The ability to have the variety of foods necessary for a healthy vegetarian diet on a large scale is part of the reason wildlife habitat is being destroyed. As for need - what part of the world are you talking about?



Ahnehnois said:


> Again, that's them making a choice, one which they don't have to make. And I would again suggest that the meat aspect is completely unnecessary. And even if they did want to be self-sufficient and eat meat, it would likely be more efficient for them to raise their own livestock than hunt.



This is only true if the person has sufficient land.



Ahnehnois said:


> There are many people who live with very little money or who live very independently, but do not hunt.



And many of them do hunt.



Ahnehnois said:


> There's probably a case to be made for why a person might _choose_ to acquire food by hunting, but I see no case to be made that it is anything other than optional in the twenty-first century. I don't understand what you're arguing for. I'm not saying that people can't do it, merely that they don't have to if they don't want to.



There was a period of time, while living in Michigan's upper peninsula, where hunting and fishing were a significant and necessary means of supporting myself. The choice was between having enough to eat and not having enough to eat. In poorer, rural areas it really may not be a choice.


----------



## Ahnehnois (Nov 23, 2013)

Abraxas said:


> The choice was between having enough to eat and not having enough to eat. In poorer, rural areas it really may not be a choice.



I'm not excluding that possibility. However, the number of people in situations like that is pretty small. Most people in the Western world live in urban or suburban areas where there isn't much to hunt.

In general, agriculture is a much more efficient means of producing food, and between the low prices of food and the availability of government subsidies it takes a very specific and unusual set of circumstances for someone to be excluded from our agriculturally-based food supply against their will.

And of course, it's true that if someone wants to produce their own food, it takes money and a lot of work, but hunting also requires that one have access to (if not own) land where something exists to hunt, and requires a significant amount of effort, skill, and resources to do on a regular basis (permits, weapons, equipment and facilities to store and prepare the meat).
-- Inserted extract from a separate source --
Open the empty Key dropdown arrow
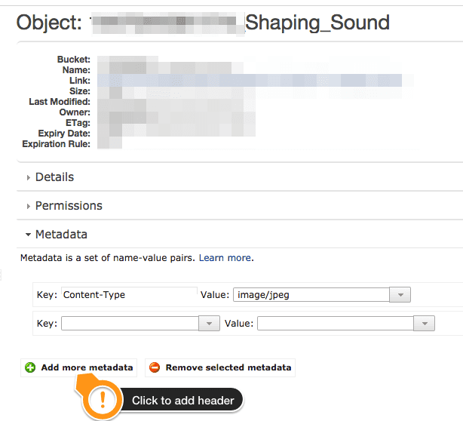The image size is (463, 421). pyautogui.click(x=209, y=324)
It's hardly the path of least resistance. For the people I know who do, it, it's quite an expensive and impractical indulgence, something they do as a hobby. I can't apply a blanket statement to say that the same is true for _every single individual_ as there are likely some exceptions, but I feel comfortable in saying that the typical hunter in the United States would not starve without his hunting license.

And keep in mind that the article the OP referenced wasn't exactly about someone in poverty trying to feed themselves.
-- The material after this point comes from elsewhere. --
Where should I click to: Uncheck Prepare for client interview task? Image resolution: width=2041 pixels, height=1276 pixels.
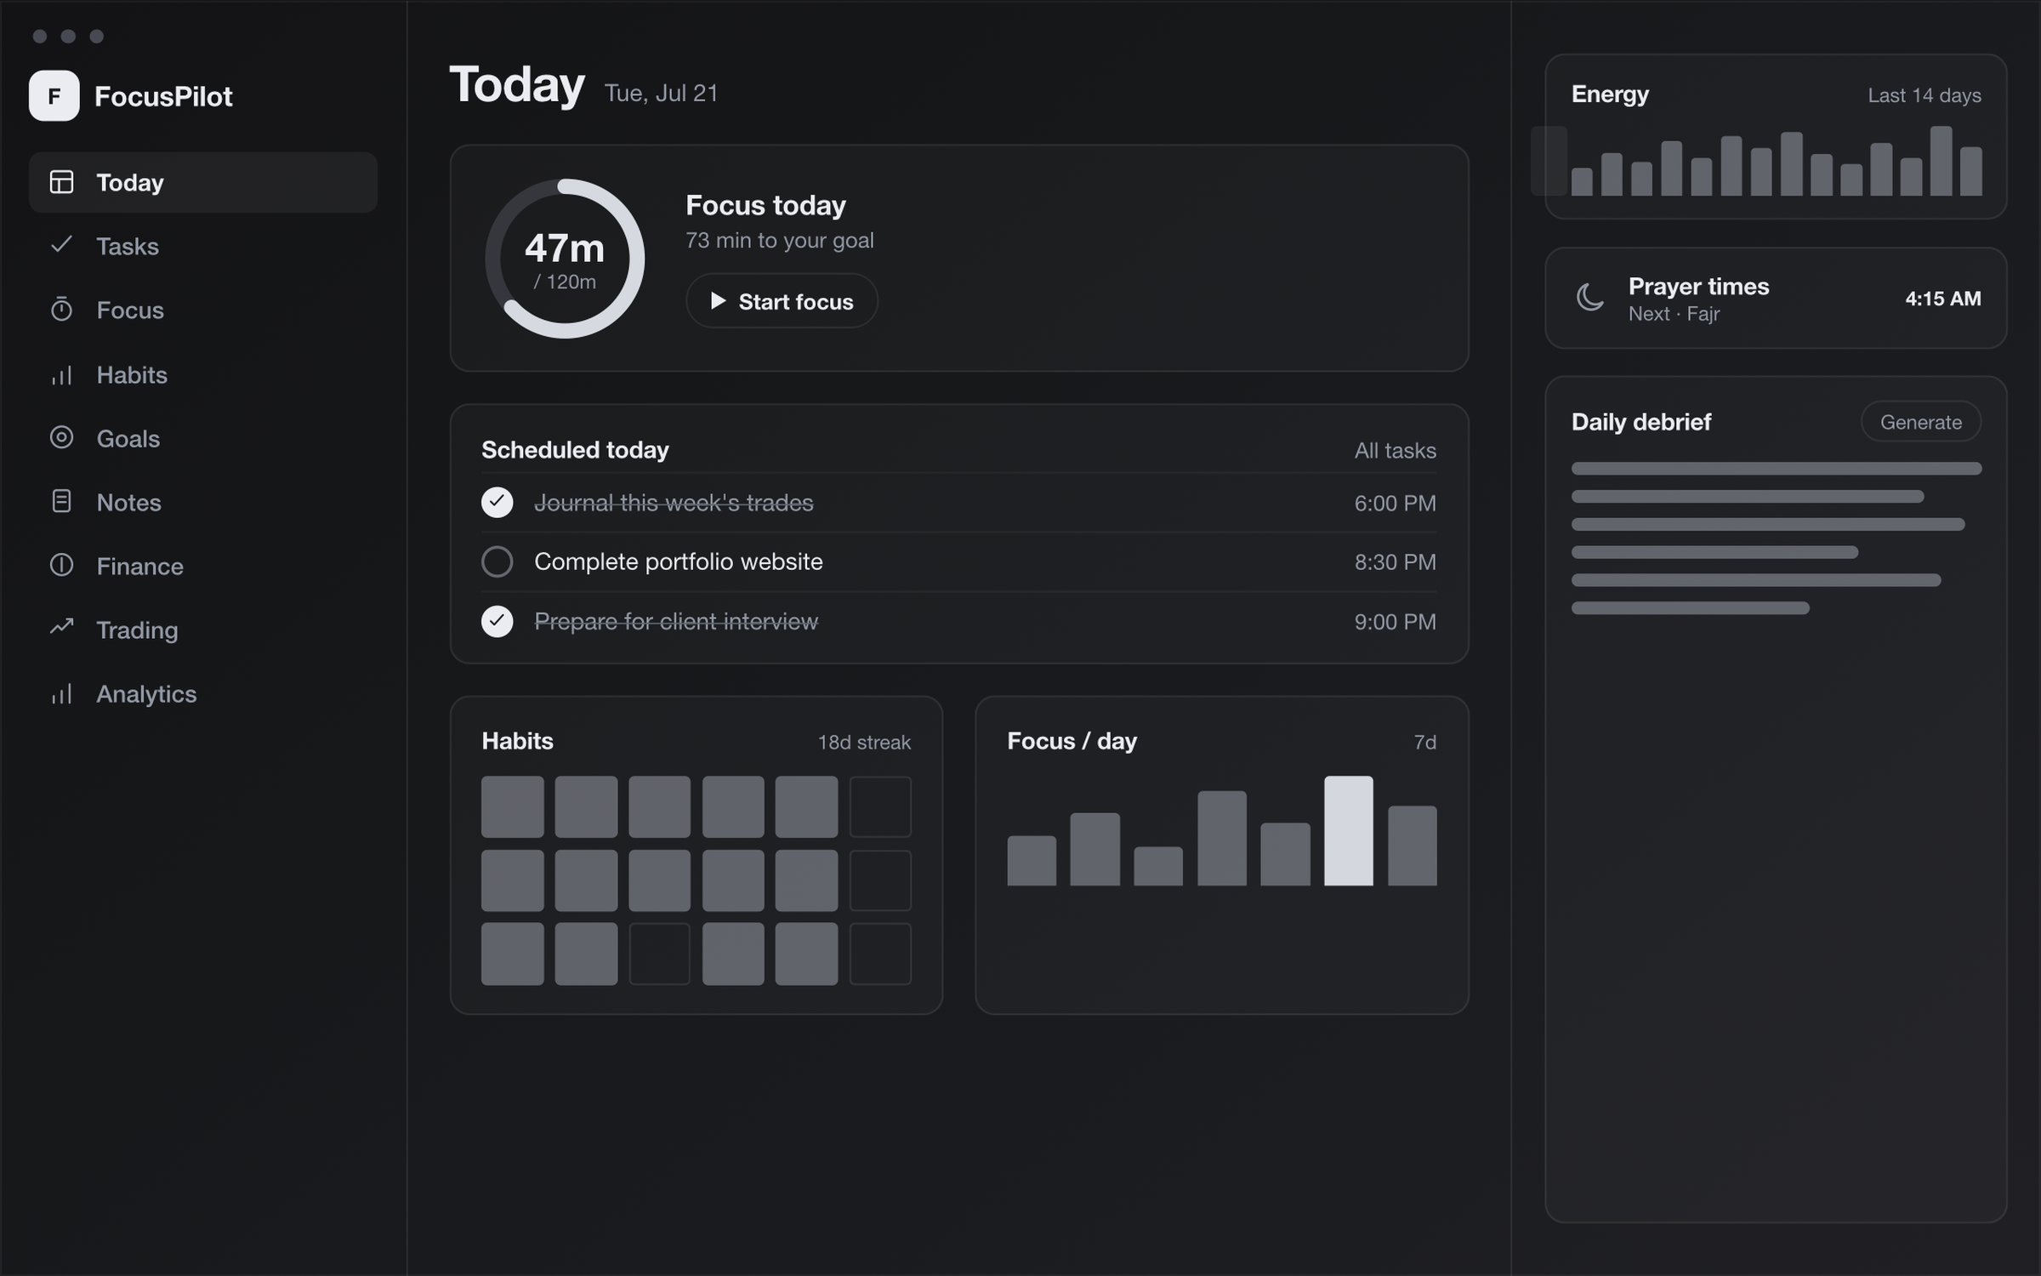(497, 622)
> The ability to have the variety of foods necessary for a healthy vegetarian diet on a large scale is part of the reason wildlife habitat is being destroyed.



I'm not sure where that comes from. As far as I know, the net food production in the world is already well in excess of need, it just isn't distributed equally. Also, a great deal of habitat destruction is for animal agriculture. I doubt very much that this is the case; animal sources of food are inherently a less efficient use of land in terms of usable food per acre per year, simply because animals are farther down the food chain. Again, there are rare exceptions, but it's not as if hunting is a low-impact, high-yield means of food acquisition.


----------



## Bedrockgames (Nov 23, 2013)

Robin Hoodlum said:


> *shrug*
> What good is stating your opinion on the thread do? If you are so uninterested, why bother posting at all?
> Some people could/would consider your post as baiting... or at the very least disruption and/or off-topic.
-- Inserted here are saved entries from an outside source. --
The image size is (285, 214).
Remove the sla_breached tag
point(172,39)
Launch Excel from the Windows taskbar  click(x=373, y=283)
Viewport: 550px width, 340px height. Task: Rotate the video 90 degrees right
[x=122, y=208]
I think it is fair for me to point out that this thread, as well as some others, have become overly political in my opinion. The board has a long standing no politics policy, and i was pointing out to the posters that this may have crossed that line.  But no trying to bait anyone or disrupt. I think there is room to discuss the original topic without getting into a broader debate about libertarianism, vegetarianism, guns, etc. However, if you feel I was baiting, certainly feel free to report me.


----------



## Kramodlog (Nov 23, 2013)

People needing to hunt or not to feed themselves is political now?


----------



## Bedrockgames (Nov 23, 2013)

goldomark said:


> People needing to hunt or not to feed themselves is political now?




Debating whether hunting is morally right or wrong, whether meat eating is morally right or wrong, etc is what veers into the area of religion/politics that has generally been off limits in the past at en world (atleast that has been my impression). I am just pointing it out so people at least know they may be crossing a line (whether they are or are not is not my call), you guys can talk about what you want to.


----------



## Abraxas (Nov 23, 2013)

National Academy of Science - unless how we produce crops changes (more intensification instead of extensification) by 2050 it is predicted we will have to clear another ~1 billion ha of land.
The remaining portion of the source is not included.